> **Problem to solve**:
Your answer must be the lines of the entries below, exactly as written, from the first line through the line containing "Given: Open the Battle Pass tab".

** Data follows **

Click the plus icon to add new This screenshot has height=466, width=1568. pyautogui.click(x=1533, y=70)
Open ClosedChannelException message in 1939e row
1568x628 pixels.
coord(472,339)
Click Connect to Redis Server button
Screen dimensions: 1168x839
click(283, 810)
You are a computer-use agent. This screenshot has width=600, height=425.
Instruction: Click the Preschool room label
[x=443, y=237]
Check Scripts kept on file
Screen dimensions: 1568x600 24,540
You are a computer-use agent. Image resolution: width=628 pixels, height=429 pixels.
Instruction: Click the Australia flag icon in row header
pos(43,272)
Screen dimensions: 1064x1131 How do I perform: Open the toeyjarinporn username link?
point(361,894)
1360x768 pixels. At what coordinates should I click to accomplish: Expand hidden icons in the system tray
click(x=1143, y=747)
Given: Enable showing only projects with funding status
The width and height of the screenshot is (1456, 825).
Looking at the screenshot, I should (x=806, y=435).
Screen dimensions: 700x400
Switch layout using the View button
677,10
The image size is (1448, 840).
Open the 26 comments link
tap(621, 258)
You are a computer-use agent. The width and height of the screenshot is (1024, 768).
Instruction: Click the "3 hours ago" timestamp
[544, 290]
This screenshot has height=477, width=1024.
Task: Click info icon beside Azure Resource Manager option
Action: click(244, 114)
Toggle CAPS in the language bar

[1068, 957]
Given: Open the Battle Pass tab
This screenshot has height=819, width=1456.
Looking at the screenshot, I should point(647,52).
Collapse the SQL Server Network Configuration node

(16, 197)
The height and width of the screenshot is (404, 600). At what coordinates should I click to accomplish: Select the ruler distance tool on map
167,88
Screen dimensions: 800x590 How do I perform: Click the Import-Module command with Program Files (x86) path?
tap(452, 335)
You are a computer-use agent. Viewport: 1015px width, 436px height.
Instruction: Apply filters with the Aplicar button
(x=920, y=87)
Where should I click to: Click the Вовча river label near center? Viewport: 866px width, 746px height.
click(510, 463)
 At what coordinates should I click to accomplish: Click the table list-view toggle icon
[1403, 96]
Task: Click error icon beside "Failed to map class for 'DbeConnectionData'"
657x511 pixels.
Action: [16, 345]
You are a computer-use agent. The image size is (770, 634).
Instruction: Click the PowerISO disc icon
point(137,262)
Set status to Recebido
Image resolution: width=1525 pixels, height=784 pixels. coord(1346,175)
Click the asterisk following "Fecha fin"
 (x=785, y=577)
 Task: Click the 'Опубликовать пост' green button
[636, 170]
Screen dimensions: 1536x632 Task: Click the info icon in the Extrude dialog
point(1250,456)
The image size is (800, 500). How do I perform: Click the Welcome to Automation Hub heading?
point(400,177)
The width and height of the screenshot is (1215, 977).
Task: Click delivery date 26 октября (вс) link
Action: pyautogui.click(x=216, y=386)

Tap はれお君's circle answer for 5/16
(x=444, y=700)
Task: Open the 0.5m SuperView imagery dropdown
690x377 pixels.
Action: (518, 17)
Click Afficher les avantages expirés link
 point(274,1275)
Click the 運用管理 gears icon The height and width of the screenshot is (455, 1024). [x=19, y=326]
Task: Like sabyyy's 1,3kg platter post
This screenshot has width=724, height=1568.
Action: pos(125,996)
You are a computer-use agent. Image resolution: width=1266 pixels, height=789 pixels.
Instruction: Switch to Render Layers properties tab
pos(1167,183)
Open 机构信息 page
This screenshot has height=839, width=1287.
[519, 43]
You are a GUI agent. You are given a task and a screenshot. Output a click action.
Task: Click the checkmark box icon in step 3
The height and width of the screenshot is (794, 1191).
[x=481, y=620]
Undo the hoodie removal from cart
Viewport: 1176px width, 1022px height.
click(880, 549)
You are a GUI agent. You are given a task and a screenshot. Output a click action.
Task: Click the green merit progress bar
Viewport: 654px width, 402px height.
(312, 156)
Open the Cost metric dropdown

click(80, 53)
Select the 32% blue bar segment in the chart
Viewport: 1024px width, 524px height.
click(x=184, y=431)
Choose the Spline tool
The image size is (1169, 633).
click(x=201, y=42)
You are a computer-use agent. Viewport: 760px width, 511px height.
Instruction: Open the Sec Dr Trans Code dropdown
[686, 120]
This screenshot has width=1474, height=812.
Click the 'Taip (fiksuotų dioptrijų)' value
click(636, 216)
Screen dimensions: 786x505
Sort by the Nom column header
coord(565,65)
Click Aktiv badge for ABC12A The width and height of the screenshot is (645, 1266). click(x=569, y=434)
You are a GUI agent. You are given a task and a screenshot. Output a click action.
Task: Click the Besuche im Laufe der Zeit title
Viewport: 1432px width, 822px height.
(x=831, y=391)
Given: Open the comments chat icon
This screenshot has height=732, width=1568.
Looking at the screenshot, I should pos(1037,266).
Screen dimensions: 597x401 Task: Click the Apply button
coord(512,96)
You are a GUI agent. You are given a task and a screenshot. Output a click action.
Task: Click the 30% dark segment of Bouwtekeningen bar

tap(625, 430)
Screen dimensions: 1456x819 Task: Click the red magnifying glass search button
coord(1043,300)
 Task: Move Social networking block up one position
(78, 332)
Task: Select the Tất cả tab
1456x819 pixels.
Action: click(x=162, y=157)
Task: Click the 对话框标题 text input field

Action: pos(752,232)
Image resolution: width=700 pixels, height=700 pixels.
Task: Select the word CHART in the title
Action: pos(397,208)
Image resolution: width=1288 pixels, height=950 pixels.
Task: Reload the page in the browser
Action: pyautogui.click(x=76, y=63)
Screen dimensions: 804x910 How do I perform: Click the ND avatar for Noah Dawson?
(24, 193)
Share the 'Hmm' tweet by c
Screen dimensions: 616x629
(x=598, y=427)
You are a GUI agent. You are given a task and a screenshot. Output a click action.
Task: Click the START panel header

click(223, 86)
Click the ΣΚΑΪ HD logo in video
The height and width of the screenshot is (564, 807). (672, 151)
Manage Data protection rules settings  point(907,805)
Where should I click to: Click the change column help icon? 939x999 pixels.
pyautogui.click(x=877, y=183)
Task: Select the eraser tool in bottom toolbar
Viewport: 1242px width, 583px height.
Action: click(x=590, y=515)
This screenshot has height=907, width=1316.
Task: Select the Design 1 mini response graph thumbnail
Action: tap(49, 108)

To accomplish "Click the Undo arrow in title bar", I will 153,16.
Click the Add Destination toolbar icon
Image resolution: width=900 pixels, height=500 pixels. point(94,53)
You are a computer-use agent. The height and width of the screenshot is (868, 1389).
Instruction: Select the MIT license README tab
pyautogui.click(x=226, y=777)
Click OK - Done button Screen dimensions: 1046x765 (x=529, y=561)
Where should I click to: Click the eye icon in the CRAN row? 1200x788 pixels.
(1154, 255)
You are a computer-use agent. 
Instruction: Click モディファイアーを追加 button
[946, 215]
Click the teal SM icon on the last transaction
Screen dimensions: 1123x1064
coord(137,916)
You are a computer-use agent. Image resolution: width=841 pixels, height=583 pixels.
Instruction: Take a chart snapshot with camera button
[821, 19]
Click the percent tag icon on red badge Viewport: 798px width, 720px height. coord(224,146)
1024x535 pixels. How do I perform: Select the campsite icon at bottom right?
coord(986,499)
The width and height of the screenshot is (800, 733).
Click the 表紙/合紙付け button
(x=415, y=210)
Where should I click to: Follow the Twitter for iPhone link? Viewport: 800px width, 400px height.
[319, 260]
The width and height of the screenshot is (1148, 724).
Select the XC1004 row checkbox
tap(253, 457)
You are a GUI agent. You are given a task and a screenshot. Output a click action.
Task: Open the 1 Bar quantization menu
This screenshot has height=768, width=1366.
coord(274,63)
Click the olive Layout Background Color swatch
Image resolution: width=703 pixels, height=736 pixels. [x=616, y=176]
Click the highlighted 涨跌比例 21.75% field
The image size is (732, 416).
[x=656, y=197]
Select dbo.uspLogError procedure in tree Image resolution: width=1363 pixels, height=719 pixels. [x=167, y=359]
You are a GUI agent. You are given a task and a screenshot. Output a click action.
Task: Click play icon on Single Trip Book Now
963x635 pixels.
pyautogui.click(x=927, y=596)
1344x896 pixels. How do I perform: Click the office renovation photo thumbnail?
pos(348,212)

** End of Data **

> **Exercise solution**:
Click the plus icon to add new This screenshot has height=466, width=1568. pyautogui.click(x=1533, y=70)
Open ClosedChannelException message in 1939e row
1568x628 pixels.
coord(472,339)
Click Connect to Redis Server button
Screen dimensions: 1168x839
click(283, 810)
You are a computer-use agent. This screenshot has width=600, height=425.
Instruction: Click the Preschool room label
[x=443, y=237]
Check Scripts kept on file
Screen dimensions: 1568x600 24,540
You are a computer-use agent. Image resolution: width=628 pixels, height=429 pixels.
Instruction: Click the Australia flag icon in row header
pos(43,272)
Screen dimensions: 1064x1131 How do I perform: Open the toeyjarinporn username link?
point(361,894)
1360x768 pixels. At what coordinates should I click to accomplish: Expand hidden icons in the system tray
click(x=1143, y=747)
Given: Enable showing only projects with funding status
The width and height of the screenshot is (1456, 825).
Looking at the screenshot, I should (x=806, y=435).
Screen dimensions: 700x400
Switch layout using the View button
677,10
The image size is (1448, 840).
Open the 26 comments link
tap(621, 258)
You are a computer-use agent. The width and height of the screenshot is (1024, 768).
Instruction: Click the "3 hours ago" timestamp
[544, 290]
This screenshot has height=477, width=1024.
Task: Click info icon beside Azure Resource Manager option
Action: click(244, 114)
Toggle CAPS in the language bar

[1068, 957]
Given: Open the Battle Pass tab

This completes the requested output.